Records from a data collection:
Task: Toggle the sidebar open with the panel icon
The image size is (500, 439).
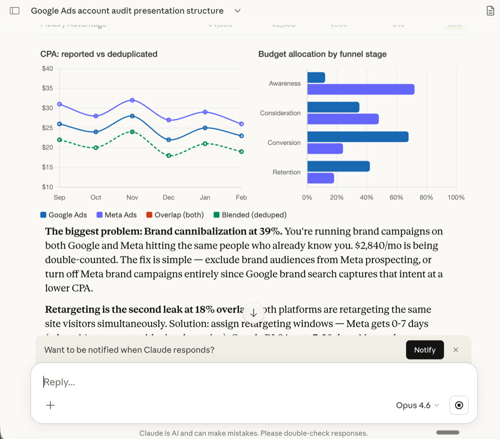Action: click(14, 10)
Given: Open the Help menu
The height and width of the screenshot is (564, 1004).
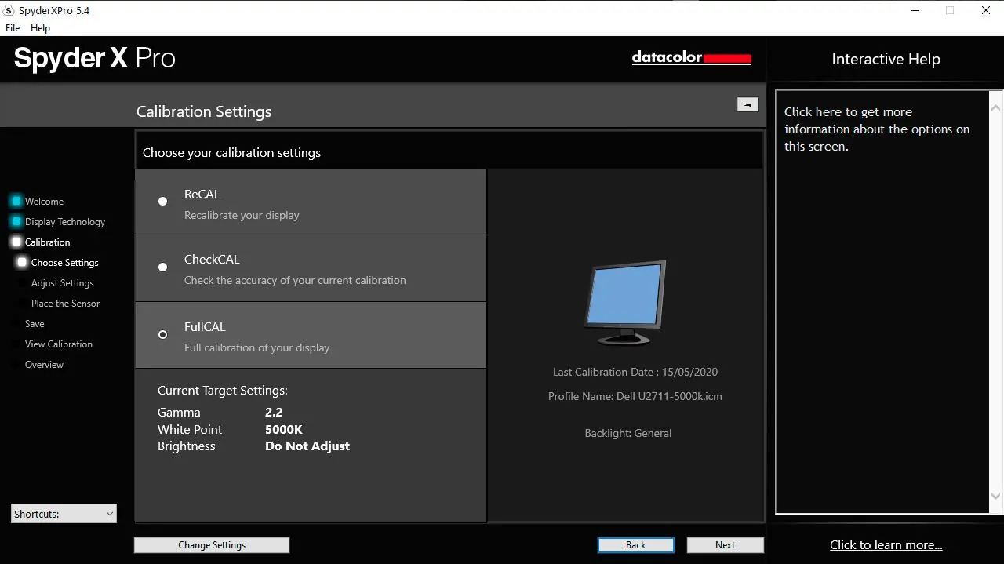Looking at the screenshot, I should coord(40,28).
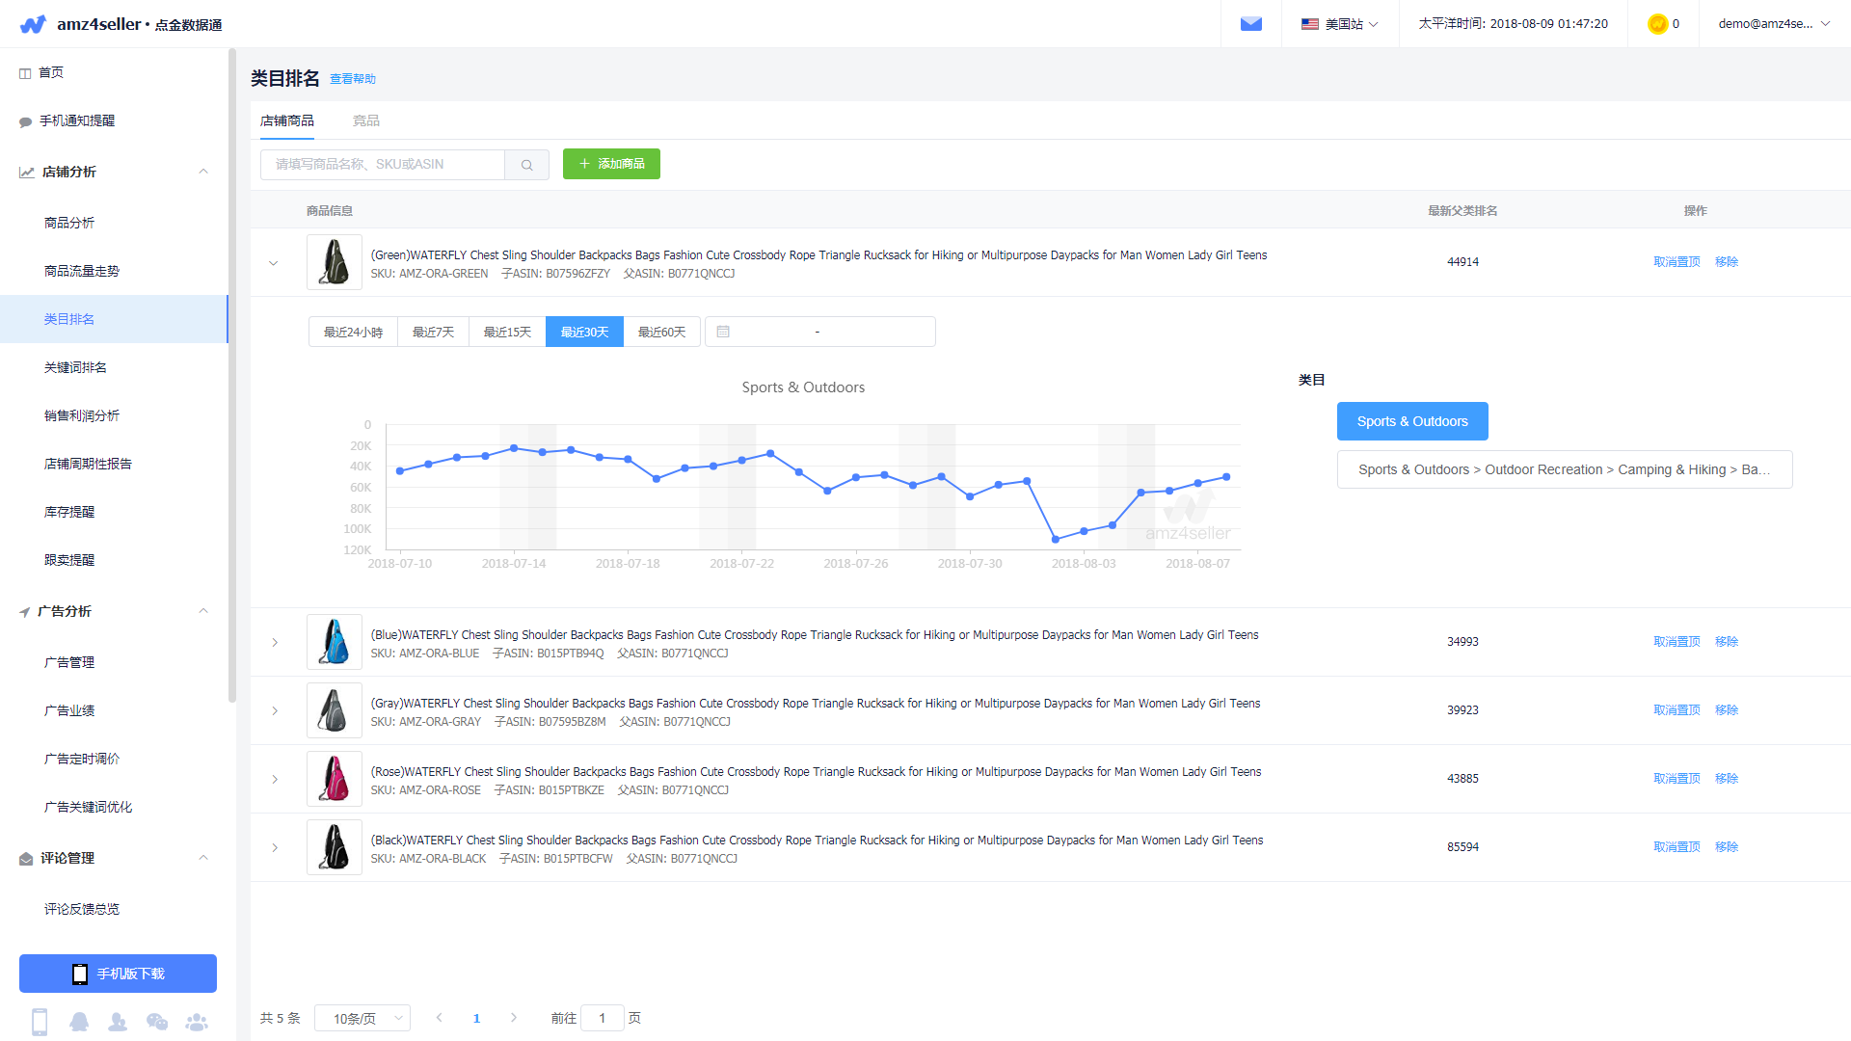Open the 10条/页 page size dropdown
This screenshot has height=1041, width=1851.
[362, 1018]
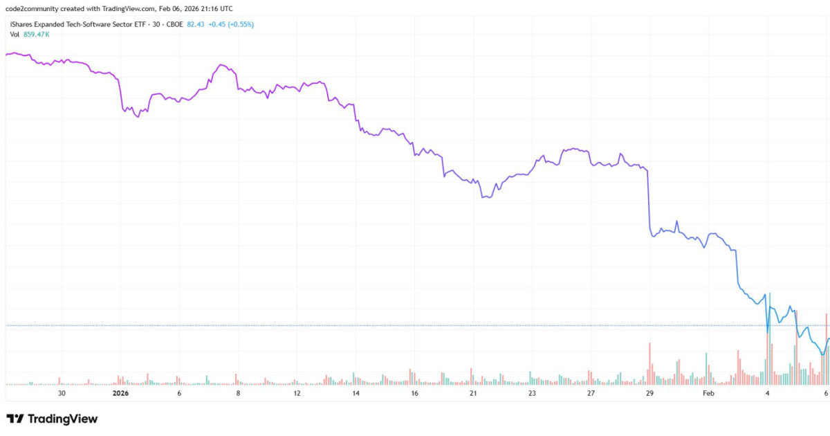The image size is (830, 436).
Task: Click the 82.43 last price value
Action: click(197, 24)
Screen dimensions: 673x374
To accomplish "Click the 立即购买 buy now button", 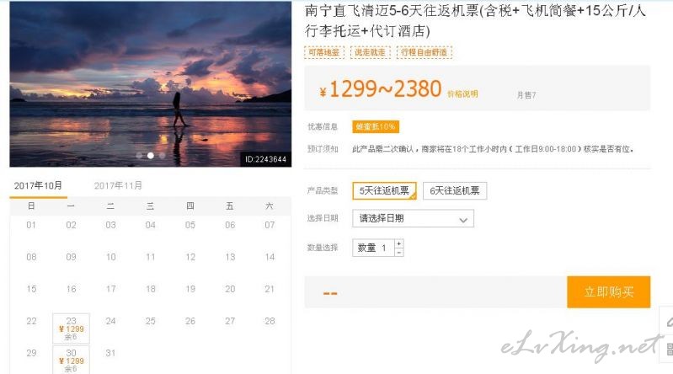I will click(x=609, y=292).
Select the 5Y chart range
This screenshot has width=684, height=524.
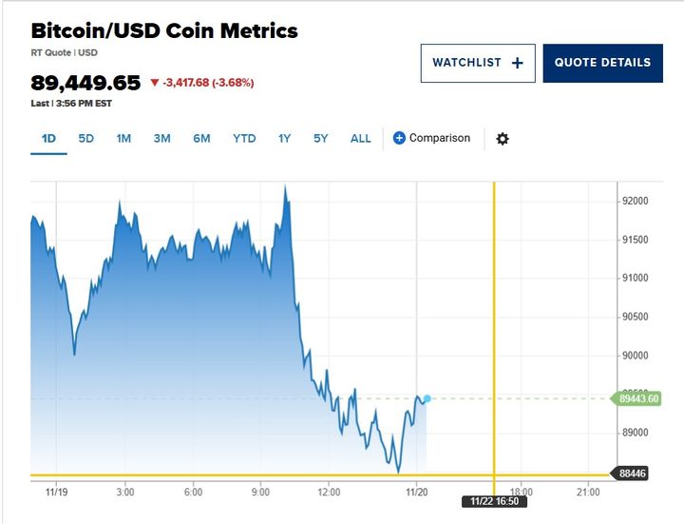point(320,139)
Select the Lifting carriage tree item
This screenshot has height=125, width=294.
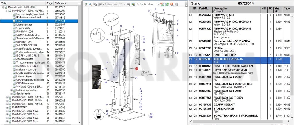[x=24, y=24]
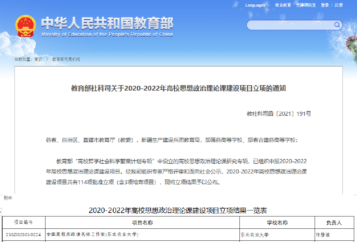Click the 注册 register link
Image resolution: width=357 pixels, height=242 pixels.
pos(339,5)
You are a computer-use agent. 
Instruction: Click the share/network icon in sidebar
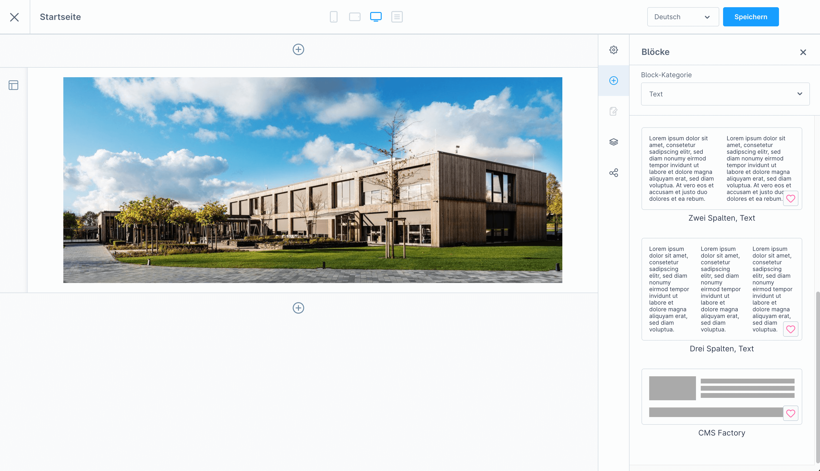(x=613, y=173)
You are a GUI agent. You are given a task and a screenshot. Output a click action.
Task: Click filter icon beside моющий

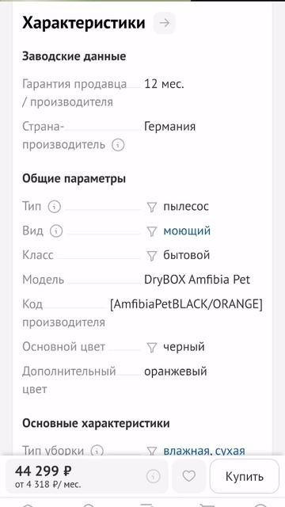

▶ [Exercise directions]: Turn the lines from the one with "Select the Lifting carriage tree item" up to and including the one with "(x=613, y=173)" into a numbered list, skipping any blank lines and leaving out the pictures.

▶ [Result for this task]:
1. Select the Lifting carriage tree item
2. This screenshot has height=125, width=294.
3. [x=24, y=24]
4. Click the 注册 register link
5. Image resolution: width=357 pixels, height=242 pixels.
6. pos(339,5)
7. You are a computer-use agent. 
8. Instruction: Click the share/network icon in sidebar
9. (x=613, y=173)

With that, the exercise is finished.